Text passage
Predict labels for new data using the Generalized Additive Model (GAM) stored in a ClassificationGAM object.

label = predict (obj, XC) returns the predicted labels for the data in X based on the model stored in the ClassificationGAM object, obj.

label = predict (obj, XC, 'IncludeInteractions', includeInteractions) allows you to specify whether interaction terms should be included when making predictions.

[label, score] = predict (…) also returns score, which contains the predicted class scores or posterior probabilities for each observation.

  • obj must be a ClassificationGAM class object.
  • XC must be an M×P numeric matrix where each row is an observation and each column corresponds to a predictor variable.
  • includeInteractions is a ’true’ or ’false’ indicating whether to include interaction terms in the predictions.

See also: fitcgam, ClassificationGAM

Method: savemodel

ClassificationGAM: savemodel (obj, filename)

Save a ClassificationGAM object.

savemodel (obj, filename) saves a ClassificationGAM object into a file defined by filename.

See also: loadmodel, fitcgam, ClassificationGAM, cvpartition, ClassificationPartitionedModel

Example: 1

 

 ## Train a GAM classifier for binary classification
 ## using specific data and plot the decision boundaries.

 ## Define specific data
 X = [1, 2; 2, 3; 3, 3; 4, 5; 5, 5; ...
     6, 7; 7, 8; 8, 8; 9, 9; 10, 10];
 Y = [0; 0; 0; 0; 0; ...
     1; 1; 1; 1; 1];

 ## Train the GAM model
 obj = fitcgam (X, Y, "Interactions", "all")

Rows
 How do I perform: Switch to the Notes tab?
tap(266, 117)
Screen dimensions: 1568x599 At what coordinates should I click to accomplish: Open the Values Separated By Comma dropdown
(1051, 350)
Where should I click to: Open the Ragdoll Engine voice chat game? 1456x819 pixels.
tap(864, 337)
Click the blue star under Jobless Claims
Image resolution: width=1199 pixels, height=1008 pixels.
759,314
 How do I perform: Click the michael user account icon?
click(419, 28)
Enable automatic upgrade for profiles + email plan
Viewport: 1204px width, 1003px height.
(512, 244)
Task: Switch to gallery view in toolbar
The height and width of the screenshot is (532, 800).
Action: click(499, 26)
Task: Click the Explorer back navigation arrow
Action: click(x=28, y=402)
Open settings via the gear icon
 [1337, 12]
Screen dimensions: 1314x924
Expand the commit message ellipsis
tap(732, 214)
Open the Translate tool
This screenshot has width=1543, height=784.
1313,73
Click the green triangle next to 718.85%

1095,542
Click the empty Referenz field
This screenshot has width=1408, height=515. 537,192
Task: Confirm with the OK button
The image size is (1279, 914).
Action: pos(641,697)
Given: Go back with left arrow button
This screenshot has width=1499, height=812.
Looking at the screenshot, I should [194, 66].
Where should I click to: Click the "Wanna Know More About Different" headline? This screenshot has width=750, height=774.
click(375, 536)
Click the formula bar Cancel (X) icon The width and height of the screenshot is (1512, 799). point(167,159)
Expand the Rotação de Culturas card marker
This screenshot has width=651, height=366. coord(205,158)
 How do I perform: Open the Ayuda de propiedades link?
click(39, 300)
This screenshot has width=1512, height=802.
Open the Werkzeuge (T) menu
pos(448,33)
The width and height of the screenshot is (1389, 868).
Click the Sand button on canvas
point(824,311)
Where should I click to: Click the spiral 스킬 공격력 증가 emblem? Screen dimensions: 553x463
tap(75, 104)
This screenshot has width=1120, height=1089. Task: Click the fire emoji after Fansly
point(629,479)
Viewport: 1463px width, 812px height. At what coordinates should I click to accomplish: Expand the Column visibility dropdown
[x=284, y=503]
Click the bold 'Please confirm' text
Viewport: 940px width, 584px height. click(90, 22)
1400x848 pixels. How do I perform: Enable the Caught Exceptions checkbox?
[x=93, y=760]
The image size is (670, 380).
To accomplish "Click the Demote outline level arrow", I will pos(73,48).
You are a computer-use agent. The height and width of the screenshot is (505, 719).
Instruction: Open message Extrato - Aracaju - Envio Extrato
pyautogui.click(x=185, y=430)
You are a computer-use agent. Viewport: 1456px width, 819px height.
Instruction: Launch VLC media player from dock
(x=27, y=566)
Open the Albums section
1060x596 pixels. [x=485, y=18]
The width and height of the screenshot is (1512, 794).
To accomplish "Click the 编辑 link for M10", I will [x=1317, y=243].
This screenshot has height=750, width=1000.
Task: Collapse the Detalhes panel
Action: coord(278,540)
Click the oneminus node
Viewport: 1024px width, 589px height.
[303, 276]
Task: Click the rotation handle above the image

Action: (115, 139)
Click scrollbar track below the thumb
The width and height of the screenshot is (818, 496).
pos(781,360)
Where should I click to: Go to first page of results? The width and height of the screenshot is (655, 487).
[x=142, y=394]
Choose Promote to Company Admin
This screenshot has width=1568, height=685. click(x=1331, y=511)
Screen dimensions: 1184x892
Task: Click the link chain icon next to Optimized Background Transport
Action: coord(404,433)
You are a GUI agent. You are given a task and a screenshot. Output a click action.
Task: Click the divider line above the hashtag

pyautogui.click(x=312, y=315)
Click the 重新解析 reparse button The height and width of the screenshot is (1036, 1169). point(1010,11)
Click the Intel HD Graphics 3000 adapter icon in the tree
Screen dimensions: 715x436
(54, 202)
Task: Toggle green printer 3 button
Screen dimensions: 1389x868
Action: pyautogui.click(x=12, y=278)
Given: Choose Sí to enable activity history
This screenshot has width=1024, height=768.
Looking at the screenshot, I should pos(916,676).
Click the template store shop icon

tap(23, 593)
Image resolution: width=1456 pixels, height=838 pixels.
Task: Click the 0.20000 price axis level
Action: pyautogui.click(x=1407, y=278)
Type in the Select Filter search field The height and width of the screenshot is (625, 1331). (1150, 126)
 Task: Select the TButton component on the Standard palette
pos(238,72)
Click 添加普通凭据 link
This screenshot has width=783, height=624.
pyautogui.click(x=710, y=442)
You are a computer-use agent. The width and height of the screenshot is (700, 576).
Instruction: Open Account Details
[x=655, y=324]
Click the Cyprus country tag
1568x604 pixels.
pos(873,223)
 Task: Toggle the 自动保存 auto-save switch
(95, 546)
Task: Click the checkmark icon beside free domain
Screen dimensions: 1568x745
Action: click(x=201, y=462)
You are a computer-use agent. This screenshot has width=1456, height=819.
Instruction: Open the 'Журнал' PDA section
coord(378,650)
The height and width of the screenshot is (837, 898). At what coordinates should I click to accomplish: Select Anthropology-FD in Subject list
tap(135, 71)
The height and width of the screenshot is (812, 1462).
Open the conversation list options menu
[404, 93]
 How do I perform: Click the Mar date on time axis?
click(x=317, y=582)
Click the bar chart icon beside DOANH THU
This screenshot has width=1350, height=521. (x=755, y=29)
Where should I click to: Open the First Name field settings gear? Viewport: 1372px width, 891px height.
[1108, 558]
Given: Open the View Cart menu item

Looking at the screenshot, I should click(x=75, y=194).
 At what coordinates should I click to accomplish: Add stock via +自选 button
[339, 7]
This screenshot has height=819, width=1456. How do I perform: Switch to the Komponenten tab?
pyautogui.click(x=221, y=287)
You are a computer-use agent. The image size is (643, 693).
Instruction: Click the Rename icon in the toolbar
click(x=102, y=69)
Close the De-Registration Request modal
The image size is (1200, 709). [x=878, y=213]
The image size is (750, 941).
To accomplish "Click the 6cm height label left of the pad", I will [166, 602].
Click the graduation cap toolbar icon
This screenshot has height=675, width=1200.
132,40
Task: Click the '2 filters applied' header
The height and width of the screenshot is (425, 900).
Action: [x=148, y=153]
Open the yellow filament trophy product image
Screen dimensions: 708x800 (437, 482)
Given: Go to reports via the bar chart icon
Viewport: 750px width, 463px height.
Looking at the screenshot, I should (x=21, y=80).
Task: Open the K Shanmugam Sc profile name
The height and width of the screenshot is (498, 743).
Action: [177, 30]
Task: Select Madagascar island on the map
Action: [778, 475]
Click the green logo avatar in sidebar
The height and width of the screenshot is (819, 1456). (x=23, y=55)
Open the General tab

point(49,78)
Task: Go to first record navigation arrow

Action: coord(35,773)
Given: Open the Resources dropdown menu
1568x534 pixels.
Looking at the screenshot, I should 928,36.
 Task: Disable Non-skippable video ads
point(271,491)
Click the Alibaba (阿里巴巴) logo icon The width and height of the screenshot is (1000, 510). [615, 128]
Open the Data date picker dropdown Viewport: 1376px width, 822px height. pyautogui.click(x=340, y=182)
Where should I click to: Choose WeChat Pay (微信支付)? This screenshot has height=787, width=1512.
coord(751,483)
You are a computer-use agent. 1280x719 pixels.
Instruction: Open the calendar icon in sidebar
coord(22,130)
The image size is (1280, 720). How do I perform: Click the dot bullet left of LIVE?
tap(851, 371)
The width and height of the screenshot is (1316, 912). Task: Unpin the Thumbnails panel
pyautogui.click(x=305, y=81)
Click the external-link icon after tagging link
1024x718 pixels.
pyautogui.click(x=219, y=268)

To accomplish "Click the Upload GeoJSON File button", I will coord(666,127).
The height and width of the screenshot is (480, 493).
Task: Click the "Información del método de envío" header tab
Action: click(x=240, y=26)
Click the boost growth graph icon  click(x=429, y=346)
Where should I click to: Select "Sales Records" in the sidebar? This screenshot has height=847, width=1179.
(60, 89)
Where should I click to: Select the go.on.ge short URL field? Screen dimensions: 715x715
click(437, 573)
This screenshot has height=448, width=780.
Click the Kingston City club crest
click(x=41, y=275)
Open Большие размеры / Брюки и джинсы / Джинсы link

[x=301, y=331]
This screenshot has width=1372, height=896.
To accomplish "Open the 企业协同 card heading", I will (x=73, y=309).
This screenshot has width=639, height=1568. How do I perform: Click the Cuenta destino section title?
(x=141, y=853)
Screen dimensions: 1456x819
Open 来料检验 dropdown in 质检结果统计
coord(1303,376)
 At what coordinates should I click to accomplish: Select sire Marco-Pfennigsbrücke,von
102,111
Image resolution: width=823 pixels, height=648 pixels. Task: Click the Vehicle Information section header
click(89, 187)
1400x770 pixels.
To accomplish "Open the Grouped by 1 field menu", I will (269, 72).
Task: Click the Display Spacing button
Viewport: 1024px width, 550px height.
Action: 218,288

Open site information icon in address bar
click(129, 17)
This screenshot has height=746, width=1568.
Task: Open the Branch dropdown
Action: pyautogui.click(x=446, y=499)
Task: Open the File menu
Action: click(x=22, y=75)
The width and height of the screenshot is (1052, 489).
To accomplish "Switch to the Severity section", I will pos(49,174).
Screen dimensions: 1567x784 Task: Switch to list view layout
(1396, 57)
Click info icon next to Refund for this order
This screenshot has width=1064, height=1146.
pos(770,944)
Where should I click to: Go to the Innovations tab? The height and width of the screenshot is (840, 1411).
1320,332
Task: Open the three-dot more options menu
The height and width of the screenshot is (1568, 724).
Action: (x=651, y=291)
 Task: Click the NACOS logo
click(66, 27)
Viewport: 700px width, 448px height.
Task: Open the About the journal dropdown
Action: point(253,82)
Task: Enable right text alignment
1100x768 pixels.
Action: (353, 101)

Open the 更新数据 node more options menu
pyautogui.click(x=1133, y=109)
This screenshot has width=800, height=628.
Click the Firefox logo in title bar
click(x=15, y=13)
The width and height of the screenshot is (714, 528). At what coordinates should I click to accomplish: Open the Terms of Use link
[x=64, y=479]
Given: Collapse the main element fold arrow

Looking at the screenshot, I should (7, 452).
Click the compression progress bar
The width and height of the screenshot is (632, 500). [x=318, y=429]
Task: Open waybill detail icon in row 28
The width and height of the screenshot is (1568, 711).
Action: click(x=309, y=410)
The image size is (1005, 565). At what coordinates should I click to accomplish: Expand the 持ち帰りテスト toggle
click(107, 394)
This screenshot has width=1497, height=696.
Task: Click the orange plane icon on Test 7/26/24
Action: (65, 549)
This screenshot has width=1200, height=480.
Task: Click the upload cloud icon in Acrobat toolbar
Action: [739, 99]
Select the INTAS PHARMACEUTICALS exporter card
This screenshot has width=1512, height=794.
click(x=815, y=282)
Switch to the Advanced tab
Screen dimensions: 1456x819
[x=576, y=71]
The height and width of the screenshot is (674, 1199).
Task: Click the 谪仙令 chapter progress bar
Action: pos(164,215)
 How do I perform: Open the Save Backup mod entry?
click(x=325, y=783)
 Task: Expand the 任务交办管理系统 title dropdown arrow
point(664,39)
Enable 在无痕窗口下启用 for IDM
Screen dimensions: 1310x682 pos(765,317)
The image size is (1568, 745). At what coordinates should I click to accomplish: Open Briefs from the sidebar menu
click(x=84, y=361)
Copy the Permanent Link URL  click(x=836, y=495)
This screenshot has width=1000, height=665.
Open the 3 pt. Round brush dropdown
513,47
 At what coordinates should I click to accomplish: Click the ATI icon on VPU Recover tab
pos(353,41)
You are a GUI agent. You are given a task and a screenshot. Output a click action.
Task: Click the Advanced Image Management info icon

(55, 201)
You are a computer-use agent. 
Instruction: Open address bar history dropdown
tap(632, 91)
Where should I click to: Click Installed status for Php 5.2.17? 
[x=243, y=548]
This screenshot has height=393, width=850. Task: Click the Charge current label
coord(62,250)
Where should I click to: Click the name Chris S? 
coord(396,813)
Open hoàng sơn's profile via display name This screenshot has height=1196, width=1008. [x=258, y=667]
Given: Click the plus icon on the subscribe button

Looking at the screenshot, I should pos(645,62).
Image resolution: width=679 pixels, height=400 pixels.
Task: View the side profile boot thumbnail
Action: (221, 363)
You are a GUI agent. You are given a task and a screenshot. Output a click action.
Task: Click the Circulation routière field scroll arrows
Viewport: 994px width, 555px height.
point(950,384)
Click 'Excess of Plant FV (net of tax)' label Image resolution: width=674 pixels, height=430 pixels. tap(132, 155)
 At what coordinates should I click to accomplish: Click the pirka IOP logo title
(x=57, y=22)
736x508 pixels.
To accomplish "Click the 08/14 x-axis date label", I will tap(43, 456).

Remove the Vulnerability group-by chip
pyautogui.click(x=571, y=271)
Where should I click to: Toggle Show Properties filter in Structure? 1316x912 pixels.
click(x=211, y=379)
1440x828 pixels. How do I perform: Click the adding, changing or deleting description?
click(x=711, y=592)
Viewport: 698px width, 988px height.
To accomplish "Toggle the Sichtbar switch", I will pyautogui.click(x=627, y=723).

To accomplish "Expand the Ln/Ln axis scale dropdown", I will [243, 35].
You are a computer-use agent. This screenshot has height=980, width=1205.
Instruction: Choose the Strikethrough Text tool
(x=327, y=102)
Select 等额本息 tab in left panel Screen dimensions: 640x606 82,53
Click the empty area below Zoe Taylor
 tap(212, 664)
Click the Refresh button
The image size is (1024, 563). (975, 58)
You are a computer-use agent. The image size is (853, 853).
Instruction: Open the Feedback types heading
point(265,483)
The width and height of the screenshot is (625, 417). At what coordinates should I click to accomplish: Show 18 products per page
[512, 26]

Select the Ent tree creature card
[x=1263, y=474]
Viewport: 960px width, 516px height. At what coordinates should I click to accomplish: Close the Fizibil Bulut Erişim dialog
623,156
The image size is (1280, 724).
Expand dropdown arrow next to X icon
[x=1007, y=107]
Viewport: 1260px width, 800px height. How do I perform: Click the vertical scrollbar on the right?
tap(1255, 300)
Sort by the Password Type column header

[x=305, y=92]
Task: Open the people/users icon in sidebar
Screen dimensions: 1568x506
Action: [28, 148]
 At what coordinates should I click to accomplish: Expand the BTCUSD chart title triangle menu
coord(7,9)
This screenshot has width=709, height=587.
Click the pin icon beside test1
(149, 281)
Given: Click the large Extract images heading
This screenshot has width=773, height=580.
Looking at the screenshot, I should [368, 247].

Written problem
In the ClassificationGAM documentation, rewrite the passage from "ClassificationGAM: savemodel (obj, filename)" to "defined by filename.", substituting "fname" for "filename".

Written response
ClassificationGAM: savemodel (obj, fname)

Save a ClassificationGAM object.

savemodel (obj, fname) saves a ClassificationGAM object into a file defined by fname.